Approximately the size of a large domestic cat, red pandas have a small, teddy bear-like face, with markings similar to that of a raccoon. In fact, they were originally placed in the same family as raccoons because of similarities in teeth, skull and their ringed tail. They are now placed in the Ursidae (bear) family because of DNA similarities, although it has been proposed that red pandas should be given their own family, Ailuridae.



Red pandas are found at high altitudes in the temperate forests of the Himalayas between 6,500 to 16,000 feet in elevation, in northern Myanmar (Burma) Bhutan and Nepal, as well as the mountains of western Sichuan and Yunnan provinces in China. 


Feeding Habits

They live high in the mountains and are agile tree and rock climbers, but do most of their feeding on the ground at night. Bamboo leaves are their primary food source, but they also eat berries, fruit, acorns, roots, mushrooms and sometimes mice, birds and eggs. Red pandas hold their food in their forepaws and bring it to their mouths while sitting, standing or lying on their backs. 



Mating season lasts from January to March, during which time females are in heat for 14 days. They give birth to one to four cubs sometime between May and June, in a tree cavity or rock crevice lined with grass, sticks and leaves. After birth, the mother cleans her cubs immediately. She remains with them for 60 to 90% of the time during their first few days. To be able to provide her cubs with milk, the mother has to eat three times her usual amount of bamboo. The cubs are blind at birth and their eyes open by the 18th day. By the 90th day, the cubs leave the nest for the first time, at night. They begin to eat solid food in the autumn and are weaned by winter. While they are fully grown by 12 months, they leave their mothers at approximately eight months, when the breeding season begins. 

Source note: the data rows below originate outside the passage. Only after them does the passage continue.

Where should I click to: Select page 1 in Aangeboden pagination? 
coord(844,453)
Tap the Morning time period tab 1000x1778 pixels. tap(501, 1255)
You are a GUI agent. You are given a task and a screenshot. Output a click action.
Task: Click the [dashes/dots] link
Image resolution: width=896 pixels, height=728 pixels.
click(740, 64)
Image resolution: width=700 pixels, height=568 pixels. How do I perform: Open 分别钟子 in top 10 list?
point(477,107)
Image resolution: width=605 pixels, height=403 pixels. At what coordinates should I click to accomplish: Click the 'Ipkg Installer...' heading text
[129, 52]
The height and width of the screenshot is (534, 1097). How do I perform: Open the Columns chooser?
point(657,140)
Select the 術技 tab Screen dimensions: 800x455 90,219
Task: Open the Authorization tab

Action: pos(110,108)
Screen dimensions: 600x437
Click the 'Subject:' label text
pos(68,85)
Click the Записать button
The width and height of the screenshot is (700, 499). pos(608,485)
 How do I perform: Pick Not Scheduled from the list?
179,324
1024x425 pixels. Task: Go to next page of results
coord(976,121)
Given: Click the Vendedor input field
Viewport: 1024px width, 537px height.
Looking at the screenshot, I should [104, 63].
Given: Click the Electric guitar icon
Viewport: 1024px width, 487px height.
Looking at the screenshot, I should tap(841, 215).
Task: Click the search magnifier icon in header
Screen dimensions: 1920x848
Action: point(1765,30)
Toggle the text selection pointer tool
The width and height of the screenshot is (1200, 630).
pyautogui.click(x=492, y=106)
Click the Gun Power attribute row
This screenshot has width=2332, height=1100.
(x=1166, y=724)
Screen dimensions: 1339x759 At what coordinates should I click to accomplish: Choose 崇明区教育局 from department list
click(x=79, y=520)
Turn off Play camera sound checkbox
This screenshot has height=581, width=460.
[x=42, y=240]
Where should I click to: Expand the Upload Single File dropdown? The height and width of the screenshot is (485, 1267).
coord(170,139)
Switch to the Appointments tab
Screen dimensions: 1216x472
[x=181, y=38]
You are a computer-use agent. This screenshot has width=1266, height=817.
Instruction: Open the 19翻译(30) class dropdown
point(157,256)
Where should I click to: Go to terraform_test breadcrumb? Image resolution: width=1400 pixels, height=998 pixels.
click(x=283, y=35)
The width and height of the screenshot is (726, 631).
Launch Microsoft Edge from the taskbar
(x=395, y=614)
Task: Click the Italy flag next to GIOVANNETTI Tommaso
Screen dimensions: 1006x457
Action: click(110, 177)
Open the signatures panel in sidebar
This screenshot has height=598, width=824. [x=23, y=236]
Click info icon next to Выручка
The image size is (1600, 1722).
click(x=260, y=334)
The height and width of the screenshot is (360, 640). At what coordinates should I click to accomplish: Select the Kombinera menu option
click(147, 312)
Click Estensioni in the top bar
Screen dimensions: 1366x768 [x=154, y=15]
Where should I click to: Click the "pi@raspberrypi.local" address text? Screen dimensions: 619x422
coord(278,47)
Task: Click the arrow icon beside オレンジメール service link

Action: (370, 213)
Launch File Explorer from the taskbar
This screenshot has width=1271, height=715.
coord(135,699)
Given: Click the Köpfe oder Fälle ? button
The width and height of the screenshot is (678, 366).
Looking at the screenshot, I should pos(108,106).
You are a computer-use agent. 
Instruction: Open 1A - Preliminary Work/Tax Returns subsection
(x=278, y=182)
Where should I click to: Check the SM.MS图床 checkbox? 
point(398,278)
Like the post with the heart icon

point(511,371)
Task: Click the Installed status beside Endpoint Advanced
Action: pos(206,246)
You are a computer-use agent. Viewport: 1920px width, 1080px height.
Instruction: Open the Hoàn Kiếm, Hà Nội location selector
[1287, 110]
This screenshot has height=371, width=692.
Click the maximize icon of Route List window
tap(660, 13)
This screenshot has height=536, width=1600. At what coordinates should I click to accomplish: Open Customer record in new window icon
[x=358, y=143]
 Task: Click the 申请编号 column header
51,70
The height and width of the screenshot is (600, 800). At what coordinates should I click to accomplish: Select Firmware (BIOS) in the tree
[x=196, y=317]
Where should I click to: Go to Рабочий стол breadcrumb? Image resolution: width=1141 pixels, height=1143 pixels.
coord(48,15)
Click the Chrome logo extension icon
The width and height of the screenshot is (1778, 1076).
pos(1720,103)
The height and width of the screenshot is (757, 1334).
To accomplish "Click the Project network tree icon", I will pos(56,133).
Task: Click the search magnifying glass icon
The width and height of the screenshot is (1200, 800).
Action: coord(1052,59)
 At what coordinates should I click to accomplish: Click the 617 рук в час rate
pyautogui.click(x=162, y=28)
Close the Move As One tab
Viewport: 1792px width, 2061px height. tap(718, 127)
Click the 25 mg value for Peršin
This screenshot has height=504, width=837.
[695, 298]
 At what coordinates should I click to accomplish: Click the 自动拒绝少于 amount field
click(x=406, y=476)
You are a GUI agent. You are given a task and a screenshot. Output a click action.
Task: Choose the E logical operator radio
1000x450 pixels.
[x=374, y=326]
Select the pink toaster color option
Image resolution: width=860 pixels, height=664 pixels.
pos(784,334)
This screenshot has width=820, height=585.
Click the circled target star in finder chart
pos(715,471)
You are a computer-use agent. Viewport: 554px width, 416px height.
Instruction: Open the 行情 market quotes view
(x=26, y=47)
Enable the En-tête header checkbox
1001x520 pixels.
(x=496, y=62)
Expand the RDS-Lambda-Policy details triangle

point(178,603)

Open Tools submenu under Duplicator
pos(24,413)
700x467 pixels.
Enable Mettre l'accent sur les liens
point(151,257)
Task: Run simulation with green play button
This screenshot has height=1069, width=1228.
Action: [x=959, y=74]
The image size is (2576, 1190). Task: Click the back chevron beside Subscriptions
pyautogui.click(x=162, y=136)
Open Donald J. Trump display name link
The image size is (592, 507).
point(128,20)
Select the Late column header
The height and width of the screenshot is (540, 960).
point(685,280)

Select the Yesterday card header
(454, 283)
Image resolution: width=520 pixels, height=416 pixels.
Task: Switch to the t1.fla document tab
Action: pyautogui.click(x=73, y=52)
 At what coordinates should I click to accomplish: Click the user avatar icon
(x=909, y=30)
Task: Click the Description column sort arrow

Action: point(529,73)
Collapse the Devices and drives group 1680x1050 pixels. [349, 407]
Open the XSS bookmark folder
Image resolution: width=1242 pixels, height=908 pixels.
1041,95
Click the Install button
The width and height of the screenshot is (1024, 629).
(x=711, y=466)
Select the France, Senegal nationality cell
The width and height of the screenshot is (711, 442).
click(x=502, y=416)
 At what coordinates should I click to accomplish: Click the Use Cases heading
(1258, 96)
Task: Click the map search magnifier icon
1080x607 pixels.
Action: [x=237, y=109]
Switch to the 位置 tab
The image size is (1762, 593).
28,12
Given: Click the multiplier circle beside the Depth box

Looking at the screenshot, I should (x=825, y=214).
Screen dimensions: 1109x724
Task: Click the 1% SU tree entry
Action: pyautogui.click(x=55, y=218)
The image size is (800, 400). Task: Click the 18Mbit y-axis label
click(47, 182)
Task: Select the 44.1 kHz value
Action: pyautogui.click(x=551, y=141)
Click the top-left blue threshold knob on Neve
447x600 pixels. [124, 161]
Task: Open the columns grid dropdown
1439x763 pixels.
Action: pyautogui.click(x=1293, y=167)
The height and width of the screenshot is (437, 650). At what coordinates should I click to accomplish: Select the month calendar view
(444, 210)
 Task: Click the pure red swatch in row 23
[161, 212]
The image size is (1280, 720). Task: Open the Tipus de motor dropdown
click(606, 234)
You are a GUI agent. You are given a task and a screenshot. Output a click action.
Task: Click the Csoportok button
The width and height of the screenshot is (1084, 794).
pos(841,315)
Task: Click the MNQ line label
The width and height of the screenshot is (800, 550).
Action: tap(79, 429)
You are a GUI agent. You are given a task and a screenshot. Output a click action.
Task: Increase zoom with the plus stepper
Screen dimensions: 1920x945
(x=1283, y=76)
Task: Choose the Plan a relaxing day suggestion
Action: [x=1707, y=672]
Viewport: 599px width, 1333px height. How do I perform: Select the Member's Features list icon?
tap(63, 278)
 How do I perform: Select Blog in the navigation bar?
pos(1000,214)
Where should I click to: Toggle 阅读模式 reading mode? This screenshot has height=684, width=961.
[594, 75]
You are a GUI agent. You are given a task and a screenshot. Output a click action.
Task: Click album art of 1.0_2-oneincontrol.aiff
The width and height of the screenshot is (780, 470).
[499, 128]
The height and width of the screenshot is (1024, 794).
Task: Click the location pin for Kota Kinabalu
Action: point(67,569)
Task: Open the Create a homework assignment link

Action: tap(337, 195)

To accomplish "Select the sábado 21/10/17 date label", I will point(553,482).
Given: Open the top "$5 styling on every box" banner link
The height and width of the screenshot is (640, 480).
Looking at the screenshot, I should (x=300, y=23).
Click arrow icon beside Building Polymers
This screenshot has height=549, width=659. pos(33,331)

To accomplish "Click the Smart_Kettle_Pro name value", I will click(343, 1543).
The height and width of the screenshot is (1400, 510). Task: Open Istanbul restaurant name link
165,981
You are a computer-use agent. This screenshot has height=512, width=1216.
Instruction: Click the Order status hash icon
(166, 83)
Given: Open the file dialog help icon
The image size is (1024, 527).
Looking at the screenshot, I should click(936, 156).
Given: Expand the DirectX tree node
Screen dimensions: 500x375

Red pandas are gentle animals. They live alone, in pairs or in small family groups. During the day, they sleep on a branch high up in a tree. When threatened, red pandas stands on their hind legs and give a sharp hiss or a sequence of snorts and swipe the air with their semi-retractile claws to scare away predators. 



Red pandas are near extinction because of habitat loss as well as low production rates.